Tout périt, tout s’engouffre au vaste sein des ondes,
Vaisselle, argenterie, urnes assez profondes
Pour étancber la soif du centaure Pholus,
Ou pour désaltérer l’épouse d’Asylus ;
Et jusques à la coupe, ouvrage magnifique,
Dans laquelle avait bu le rusé politique
Qui, comptant sur le fer moins que sur son trésor,
Pénétra dans Olynthe avec une clef d’or.
Quel autre, de nos jours, de la mort toute prête.
Au prix de son argent, rachèterait sa tète ?
L’avare que séduit le plaisir d’entasser,
N’amasse point pour vivre, il vit pour amasser.

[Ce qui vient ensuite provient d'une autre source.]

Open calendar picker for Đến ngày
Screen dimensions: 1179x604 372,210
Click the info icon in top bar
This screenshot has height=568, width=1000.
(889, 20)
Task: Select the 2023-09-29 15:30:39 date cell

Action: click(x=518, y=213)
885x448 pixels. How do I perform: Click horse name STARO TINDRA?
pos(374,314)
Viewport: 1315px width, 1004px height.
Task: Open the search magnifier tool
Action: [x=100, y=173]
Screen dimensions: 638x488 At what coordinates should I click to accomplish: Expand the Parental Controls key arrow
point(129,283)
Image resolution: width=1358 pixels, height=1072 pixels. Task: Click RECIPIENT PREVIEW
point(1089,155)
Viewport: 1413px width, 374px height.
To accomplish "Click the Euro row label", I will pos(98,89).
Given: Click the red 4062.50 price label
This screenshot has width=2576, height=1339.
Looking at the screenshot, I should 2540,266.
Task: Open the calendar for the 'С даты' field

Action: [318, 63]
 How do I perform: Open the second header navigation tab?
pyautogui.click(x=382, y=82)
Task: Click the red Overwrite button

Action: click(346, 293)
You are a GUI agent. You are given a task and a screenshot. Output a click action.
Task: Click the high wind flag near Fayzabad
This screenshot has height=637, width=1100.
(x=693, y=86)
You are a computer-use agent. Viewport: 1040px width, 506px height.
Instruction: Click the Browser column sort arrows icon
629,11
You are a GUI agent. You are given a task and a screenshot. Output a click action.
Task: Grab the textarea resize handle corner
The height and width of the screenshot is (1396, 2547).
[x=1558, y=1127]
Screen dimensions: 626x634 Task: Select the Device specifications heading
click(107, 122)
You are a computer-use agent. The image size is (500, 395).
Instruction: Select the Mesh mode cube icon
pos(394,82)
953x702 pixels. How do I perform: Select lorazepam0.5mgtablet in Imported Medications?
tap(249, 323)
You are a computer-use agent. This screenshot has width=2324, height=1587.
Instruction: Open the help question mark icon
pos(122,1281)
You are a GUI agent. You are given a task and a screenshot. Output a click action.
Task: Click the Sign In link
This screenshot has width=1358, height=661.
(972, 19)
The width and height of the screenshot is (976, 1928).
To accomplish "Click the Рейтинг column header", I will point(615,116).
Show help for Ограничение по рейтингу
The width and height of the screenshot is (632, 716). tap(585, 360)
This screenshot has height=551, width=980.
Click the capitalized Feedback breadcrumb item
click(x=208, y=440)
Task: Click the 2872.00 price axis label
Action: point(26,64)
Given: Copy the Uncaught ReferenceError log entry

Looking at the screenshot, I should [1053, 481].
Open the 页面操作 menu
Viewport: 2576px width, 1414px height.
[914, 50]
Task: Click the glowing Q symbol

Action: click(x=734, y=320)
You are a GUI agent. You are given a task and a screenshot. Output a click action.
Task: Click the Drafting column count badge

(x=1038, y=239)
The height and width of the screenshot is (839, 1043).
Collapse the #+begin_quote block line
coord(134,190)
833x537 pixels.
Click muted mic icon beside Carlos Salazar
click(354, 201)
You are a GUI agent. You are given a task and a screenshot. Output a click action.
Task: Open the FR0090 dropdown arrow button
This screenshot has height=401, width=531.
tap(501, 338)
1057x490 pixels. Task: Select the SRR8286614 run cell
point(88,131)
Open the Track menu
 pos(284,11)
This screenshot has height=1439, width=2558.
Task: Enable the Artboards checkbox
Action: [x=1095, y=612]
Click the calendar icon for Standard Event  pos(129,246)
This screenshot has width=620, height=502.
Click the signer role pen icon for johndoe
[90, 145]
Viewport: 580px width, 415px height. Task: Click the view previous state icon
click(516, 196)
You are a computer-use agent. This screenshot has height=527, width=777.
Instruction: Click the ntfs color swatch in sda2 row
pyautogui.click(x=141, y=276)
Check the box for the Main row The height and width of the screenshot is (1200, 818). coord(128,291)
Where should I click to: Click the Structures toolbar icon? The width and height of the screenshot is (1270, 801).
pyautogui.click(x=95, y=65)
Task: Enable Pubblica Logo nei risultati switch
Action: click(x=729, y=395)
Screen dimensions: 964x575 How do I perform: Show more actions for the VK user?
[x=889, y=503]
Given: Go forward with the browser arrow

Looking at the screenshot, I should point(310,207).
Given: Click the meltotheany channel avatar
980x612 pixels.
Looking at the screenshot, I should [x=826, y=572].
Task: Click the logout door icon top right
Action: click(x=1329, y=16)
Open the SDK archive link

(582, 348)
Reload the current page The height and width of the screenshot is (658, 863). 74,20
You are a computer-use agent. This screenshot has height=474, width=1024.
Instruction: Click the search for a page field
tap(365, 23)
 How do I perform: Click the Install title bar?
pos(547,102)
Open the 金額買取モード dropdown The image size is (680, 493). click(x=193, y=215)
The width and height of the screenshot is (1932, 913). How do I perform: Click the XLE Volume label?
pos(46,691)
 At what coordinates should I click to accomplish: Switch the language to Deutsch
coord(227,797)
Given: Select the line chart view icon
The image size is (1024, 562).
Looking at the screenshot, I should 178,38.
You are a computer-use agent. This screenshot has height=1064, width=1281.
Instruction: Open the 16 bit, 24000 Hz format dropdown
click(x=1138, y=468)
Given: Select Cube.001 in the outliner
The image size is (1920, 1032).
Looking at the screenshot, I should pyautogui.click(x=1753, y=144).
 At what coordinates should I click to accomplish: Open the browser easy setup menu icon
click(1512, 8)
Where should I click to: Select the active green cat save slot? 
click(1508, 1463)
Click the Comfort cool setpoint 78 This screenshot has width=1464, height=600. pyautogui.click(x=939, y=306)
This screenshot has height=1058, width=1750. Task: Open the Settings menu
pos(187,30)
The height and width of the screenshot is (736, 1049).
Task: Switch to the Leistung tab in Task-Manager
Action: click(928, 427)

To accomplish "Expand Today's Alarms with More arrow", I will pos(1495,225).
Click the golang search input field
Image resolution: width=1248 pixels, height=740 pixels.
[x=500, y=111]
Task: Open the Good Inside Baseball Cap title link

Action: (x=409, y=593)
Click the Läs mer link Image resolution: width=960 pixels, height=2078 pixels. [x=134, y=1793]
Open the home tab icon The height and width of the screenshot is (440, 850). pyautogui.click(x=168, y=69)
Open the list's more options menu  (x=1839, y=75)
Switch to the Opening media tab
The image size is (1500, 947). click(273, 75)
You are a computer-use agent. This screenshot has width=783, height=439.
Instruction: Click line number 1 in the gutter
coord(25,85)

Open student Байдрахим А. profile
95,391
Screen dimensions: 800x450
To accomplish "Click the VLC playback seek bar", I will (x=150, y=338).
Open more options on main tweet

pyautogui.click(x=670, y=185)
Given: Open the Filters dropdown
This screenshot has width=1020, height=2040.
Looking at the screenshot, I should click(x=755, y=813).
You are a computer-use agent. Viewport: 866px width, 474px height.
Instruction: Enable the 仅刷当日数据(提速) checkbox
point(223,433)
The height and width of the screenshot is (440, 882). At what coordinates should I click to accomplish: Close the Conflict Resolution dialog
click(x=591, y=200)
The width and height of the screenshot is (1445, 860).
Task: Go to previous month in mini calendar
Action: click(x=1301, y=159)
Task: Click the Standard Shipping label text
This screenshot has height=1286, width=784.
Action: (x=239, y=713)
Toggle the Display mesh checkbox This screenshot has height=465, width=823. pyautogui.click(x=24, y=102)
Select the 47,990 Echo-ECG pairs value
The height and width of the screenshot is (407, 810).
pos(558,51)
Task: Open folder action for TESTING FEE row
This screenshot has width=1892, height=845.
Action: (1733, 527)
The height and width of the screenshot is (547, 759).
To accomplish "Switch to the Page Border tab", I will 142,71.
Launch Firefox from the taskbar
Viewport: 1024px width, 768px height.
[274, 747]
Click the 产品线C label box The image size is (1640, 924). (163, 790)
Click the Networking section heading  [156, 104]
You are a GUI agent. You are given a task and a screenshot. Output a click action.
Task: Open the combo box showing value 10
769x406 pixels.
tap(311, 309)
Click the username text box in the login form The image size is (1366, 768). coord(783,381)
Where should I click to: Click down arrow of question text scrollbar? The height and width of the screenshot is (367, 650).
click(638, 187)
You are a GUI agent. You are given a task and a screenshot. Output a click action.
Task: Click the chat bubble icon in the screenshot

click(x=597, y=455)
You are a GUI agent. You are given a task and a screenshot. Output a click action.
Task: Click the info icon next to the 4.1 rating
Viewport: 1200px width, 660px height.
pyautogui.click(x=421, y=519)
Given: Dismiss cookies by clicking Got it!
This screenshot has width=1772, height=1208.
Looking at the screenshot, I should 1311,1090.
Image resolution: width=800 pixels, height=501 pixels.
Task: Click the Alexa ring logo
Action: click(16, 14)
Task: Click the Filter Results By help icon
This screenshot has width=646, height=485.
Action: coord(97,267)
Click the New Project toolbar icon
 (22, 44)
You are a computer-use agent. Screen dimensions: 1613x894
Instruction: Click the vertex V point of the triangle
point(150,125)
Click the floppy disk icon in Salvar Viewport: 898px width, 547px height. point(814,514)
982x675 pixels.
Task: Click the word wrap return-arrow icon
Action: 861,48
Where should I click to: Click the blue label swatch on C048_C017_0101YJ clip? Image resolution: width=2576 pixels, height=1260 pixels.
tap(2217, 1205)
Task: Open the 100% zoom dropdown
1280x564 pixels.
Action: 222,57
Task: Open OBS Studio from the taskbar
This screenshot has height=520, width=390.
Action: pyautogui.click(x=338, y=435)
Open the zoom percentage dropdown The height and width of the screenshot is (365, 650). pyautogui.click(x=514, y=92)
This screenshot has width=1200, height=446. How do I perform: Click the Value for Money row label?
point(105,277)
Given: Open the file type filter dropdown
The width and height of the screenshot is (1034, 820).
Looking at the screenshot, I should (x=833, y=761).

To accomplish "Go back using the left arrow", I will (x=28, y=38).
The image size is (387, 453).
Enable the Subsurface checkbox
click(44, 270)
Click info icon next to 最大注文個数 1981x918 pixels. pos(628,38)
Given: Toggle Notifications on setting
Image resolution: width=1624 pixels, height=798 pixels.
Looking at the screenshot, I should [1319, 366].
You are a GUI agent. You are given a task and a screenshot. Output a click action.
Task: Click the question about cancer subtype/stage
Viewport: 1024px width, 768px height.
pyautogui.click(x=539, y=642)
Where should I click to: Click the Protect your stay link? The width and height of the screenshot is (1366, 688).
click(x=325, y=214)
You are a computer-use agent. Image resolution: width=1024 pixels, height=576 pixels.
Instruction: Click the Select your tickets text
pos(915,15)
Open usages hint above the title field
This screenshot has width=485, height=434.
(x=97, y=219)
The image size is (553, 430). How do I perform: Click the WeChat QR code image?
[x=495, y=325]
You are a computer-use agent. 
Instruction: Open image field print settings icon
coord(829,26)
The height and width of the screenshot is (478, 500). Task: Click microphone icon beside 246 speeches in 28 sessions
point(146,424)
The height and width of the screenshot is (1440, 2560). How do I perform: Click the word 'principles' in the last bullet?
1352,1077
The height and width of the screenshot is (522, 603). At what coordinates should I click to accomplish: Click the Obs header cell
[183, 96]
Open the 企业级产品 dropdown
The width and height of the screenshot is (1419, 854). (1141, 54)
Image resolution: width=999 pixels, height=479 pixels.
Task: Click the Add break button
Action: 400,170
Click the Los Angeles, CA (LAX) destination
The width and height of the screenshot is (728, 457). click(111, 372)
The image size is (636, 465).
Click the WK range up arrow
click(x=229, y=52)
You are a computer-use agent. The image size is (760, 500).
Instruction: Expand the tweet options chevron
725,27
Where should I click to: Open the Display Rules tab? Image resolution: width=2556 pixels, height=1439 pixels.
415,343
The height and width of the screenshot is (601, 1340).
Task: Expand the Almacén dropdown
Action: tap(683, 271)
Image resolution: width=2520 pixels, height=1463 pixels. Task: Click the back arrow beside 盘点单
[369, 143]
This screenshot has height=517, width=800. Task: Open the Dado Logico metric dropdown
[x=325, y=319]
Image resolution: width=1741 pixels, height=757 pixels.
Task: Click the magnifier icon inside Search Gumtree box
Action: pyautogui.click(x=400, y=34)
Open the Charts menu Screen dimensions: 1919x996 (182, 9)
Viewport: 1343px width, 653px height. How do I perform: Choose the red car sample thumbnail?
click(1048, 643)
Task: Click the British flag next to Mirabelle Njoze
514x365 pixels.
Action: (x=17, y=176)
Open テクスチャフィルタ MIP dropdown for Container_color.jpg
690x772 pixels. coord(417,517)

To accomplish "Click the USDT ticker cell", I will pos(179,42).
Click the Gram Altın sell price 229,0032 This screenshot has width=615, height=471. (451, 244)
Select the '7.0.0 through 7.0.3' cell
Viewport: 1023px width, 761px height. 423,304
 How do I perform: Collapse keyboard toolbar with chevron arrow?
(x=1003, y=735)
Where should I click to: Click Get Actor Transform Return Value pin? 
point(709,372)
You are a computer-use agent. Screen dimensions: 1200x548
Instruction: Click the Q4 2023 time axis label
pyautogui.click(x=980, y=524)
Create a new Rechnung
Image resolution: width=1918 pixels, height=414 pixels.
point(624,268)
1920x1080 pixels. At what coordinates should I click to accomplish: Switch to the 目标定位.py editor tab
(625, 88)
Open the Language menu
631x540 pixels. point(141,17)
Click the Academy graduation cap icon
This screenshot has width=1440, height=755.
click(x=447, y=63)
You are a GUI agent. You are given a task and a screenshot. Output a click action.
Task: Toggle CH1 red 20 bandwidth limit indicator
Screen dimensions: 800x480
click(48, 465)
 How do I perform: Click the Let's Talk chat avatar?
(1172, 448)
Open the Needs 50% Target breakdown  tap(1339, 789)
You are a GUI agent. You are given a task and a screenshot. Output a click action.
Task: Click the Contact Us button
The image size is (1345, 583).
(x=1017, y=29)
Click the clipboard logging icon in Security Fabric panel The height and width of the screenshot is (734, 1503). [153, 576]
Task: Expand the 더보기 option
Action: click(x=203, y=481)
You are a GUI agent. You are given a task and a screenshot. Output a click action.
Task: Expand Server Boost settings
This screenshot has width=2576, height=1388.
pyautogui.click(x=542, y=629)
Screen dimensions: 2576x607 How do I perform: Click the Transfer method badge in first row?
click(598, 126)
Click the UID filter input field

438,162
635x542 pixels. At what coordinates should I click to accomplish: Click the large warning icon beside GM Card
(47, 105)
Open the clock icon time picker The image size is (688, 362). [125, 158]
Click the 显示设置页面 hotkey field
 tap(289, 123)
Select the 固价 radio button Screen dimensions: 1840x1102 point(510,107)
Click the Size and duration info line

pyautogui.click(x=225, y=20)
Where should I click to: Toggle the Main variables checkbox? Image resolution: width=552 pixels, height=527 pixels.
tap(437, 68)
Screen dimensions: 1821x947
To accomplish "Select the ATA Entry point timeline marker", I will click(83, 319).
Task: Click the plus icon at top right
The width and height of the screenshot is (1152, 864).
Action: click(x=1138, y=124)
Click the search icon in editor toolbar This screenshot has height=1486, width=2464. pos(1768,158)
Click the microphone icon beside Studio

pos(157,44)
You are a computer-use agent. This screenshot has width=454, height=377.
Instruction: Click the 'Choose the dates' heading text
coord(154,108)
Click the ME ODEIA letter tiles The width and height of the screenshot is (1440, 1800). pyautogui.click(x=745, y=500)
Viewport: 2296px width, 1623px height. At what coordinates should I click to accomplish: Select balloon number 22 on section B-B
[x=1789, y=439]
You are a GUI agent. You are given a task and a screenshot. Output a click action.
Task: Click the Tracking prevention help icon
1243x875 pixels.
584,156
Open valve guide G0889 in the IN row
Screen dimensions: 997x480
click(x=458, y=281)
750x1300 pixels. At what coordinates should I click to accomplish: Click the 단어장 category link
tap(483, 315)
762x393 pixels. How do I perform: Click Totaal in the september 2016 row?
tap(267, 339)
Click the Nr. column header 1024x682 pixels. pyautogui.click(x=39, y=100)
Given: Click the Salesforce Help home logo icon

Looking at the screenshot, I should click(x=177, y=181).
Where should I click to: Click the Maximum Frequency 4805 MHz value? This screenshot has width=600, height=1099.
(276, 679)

Catulle a préféré sa vie à sa fortune :
Sacrifice impuissant pour désarmer Neptune !
Chaque moment ajoute à l’horreur du danger ;
La tempête redouble, et, pour se dégager,
Il coupe, abat lui-même, extrémité funeste !
Le mât de son esquif, pour en sauver le reste.
Va donc, faible mortel, sous des climats lointains,
Au caprice des vents confier tes destins,
Et consens à ne voir sur un abîme immense.
Entre la mort et toi, que sept doigts de distance ;
Mais aux provisions que tu prendras à bord.
Joins des haches, avant de t’éloigner du port.
La mer plus calme enfin rassurre l’équipage.
La Parque se déride, et, lâchant les ciseaux,
D’une laine plus blanche entoure ses fuseaux.
Quelques haillons tendus et la voile de proue.
Recueillent le zéphir qui les gonfle et s’y joue.
L’Auster ne gronde plus, et Phébus de retour
Ramène l’espérance avec l’éclat du jour.